Sunday, December 8, 2019

On Fire

                                                                                              written 1 December 2019
                                                                                          published 8 December 2019

                                                                                         
            Naomi Klein's latest book "On Fire" outlines in stark measure the extent of the climate emergency, and what is required to deal with it.  For over a quarter century the scientific data and understanding has continued to build, and the actual climate impact makes headline news every year with new extremes.  Despite this, climate deniers persist, and even shifted public opinion earlier this century, with well-funded disinformation campaigns.  But the climate crisis is not a hoax or fake news. It is inexorable, global, and indifferent to politics and wealth, so public opinion has shifted back, and climate is a growing concern with a majority of Americans.  
            Over 50 years ago, oil company researchers discovered that their product could harm the climate, perhaps even cause human extinction.  Rather than address the issue, and work for a transition to a less lethal energy source, the companies halted the research, and began funding climate disinformation.  The opportunity for a simple transition was sacrificed for short term corporate profits, which is understandable considering the limited nature of corporate ethics.  But this is only a recent symptom of the deep structural problem: the illusion of separation.
            Five hundred years ago the Pope divided the world between Portugal and Spain, commanding them to explore the non-European world, claiming land for their respective empires.  They were to convert or kill anyone they found, spreading the truth of Catholic Christianity to the heathen "other", contrary to Christ's teaching to love the other.  Vast lands and resources were stolen from people who already lived there, and masses of people were enslaved and moved to other locations to power this new enterprise. The illusion of separation predicates the assumptions that land and resources could be devastated for human gain, and that only Christians were worthy.  The unworthy "other", people or land, was of no concern, and could be sacrificed.  These patterns continue to this day.

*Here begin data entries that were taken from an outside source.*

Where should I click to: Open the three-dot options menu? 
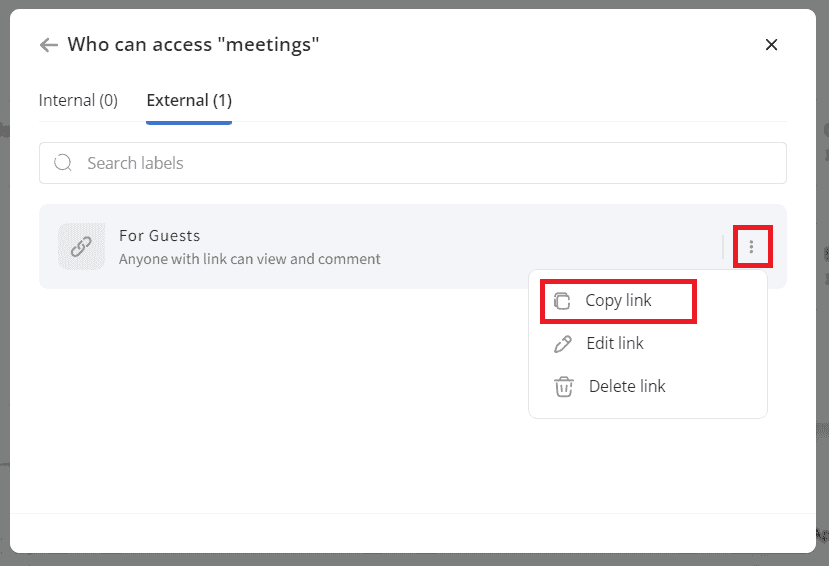click(751, 246)
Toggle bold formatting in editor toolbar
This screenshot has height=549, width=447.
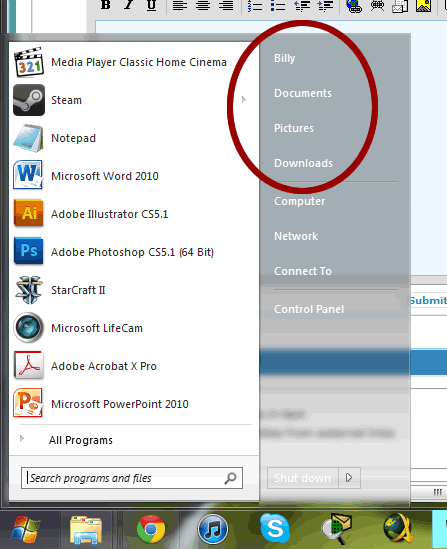click(x=105, y=5)
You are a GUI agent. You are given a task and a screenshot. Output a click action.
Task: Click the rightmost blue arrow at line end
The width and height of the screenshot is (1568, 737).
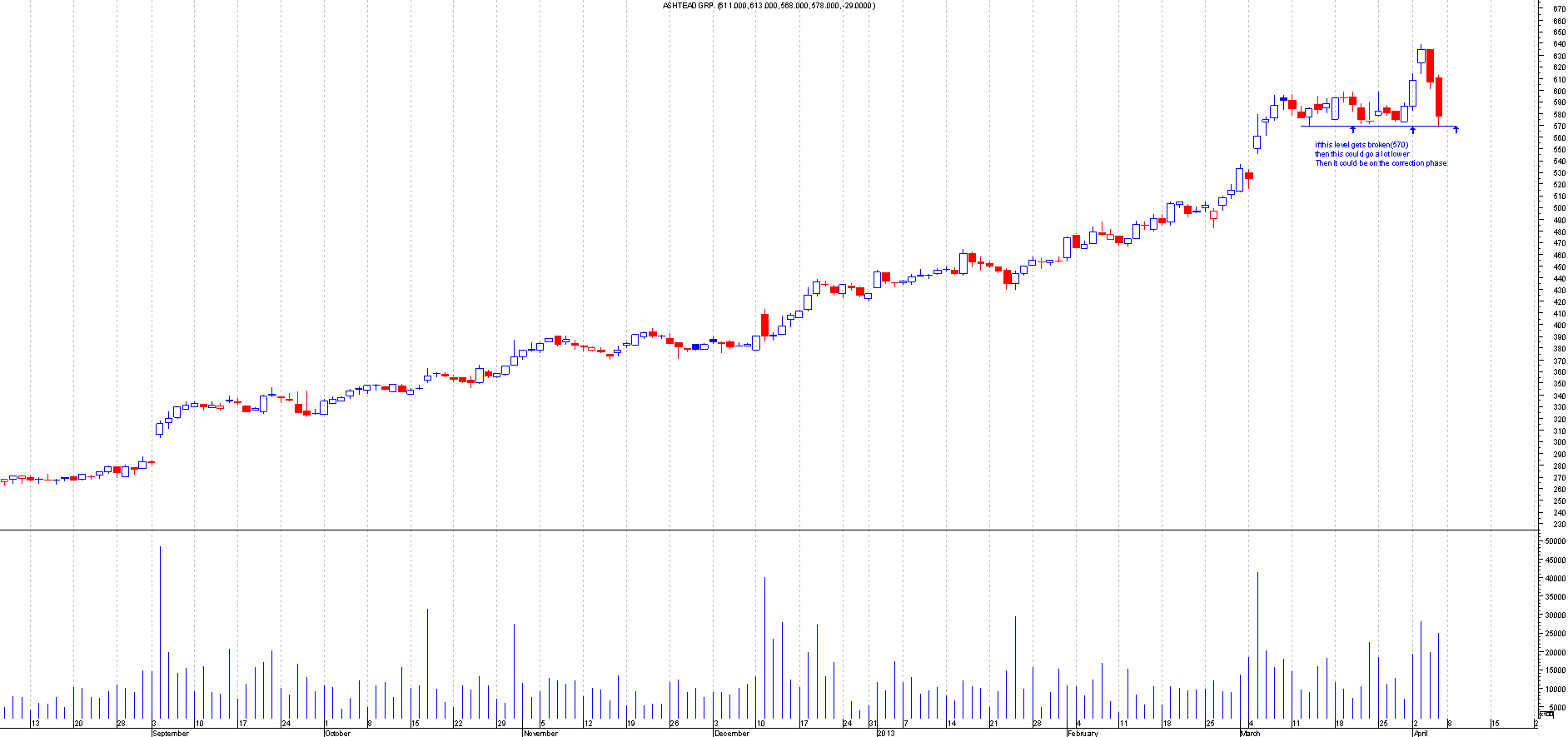[1456, 129]
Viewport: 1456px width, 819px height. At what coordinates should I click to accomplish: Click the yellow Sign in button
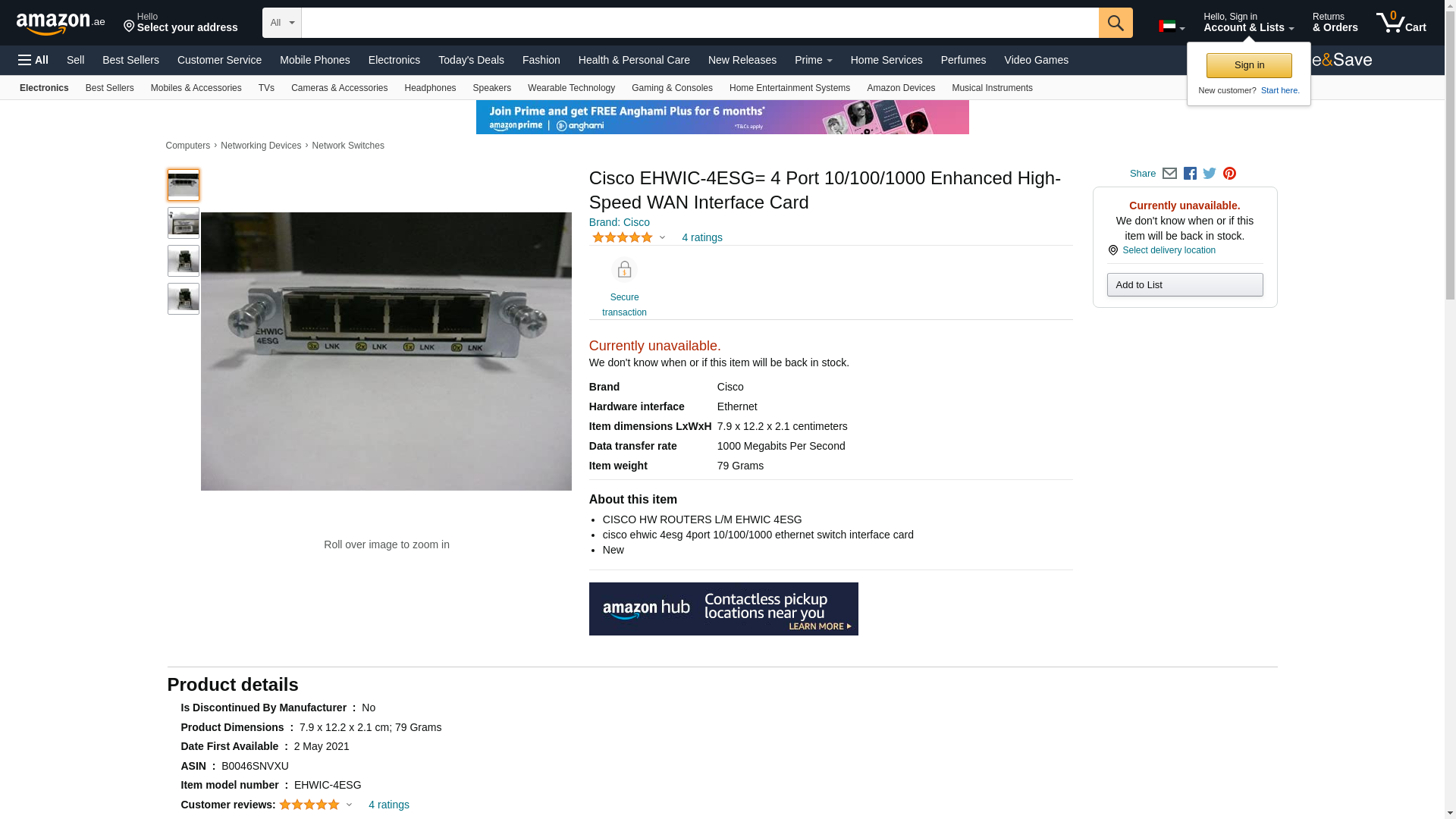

            In the last 50 years, humans have consumed as much resource and energy as all of previous human existence, relentlessly increasing consumption for an expanding human population.  Because the Earth is finite, this frenzy of extraction economy is destroying larger portions of the planet, killing life in these "sacrifice zones", leaving the land poisoned and barren.  Massive coral bleaching, enormous plastic gyres and de-oxygenated zones in increasingly acidified oceans, superfund toxic chemical sites, wasted valleys from mountain top removal mining, poisoned areas due to oil spills: all are economic sacrifices to a global consumption economy that is running on fumes.
            The sacrifice of "unworthy people" is also expanding.  The extraction economic model concentrates wealth over time, leaving people behind.  Not only the poor in nations where we take their resources for our use, but now American citizens who can't find living wage jobs, affordable education, or health care for their increasingly toxified bodies.  The immigration floods which have destabilized so much of the world are a consequence of extractive resource depletion, corrupt wealth inequity benefiting the developed world, and adverse climate change.  Increasing climate extremes are eroding economic stability as the destruction happens faster than reconstruction.  

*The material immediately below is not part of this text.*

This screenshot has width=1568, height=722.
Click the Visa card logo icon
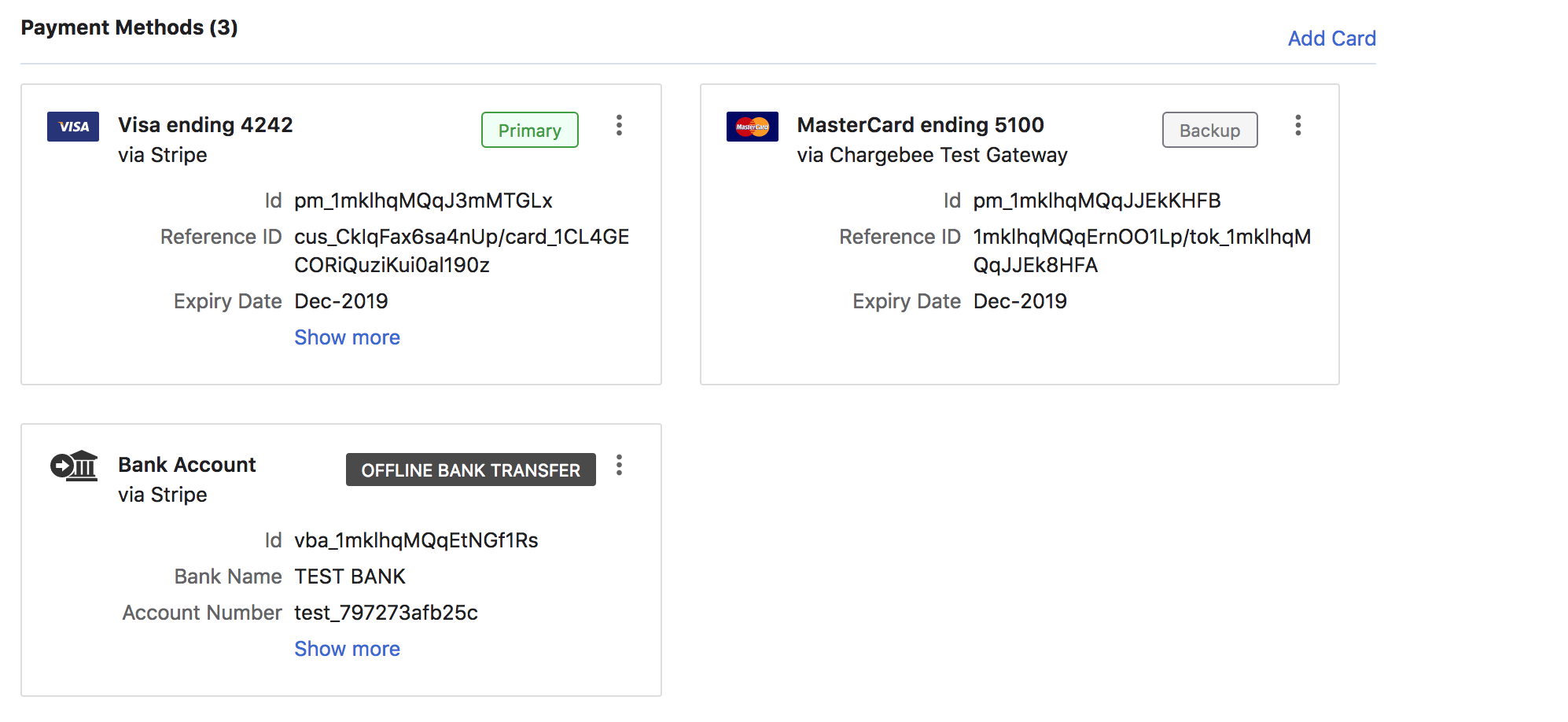(x=73, y=127)
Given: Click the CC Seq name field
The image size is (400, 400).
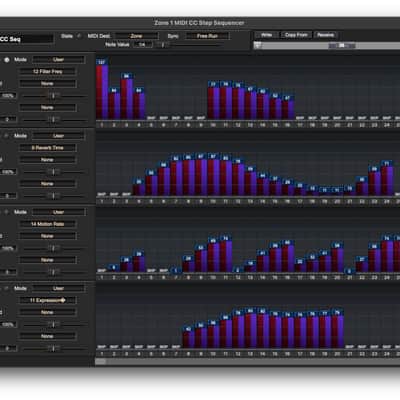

            The climate crisis is just the most universal expression of this systemic dysfunction.  It is living proof that we are all in this together, with no exceptions.  This problem is only going to get worse as the planet continues to burn.  But climate denial persists, especially under this president.  I always thought that if enough facts were presented, logic would convince, and win the day.  But climate denial is now a religious conviction, an article of faith that is immune to reason.  Why?  
            In Klein's second chapter, she presents the best understanding I have encounter so far.  In one way, the ruling class of climate deniers is absolutely correct: addressing the climate emergency will end their life style of massive wealth inequity and exclusive gain.  What the elite knows, but refuses to accept, is that any real solution to the climate crisis will have to simultaneously deal with population limits, consumption styles, gender and racial inequity, and environmental justice.  There can no longer be any sacrificial people or places. The world is whole.  All life is worthy.  We are the last generation that has a chance to make a change.  We need to grow up or die.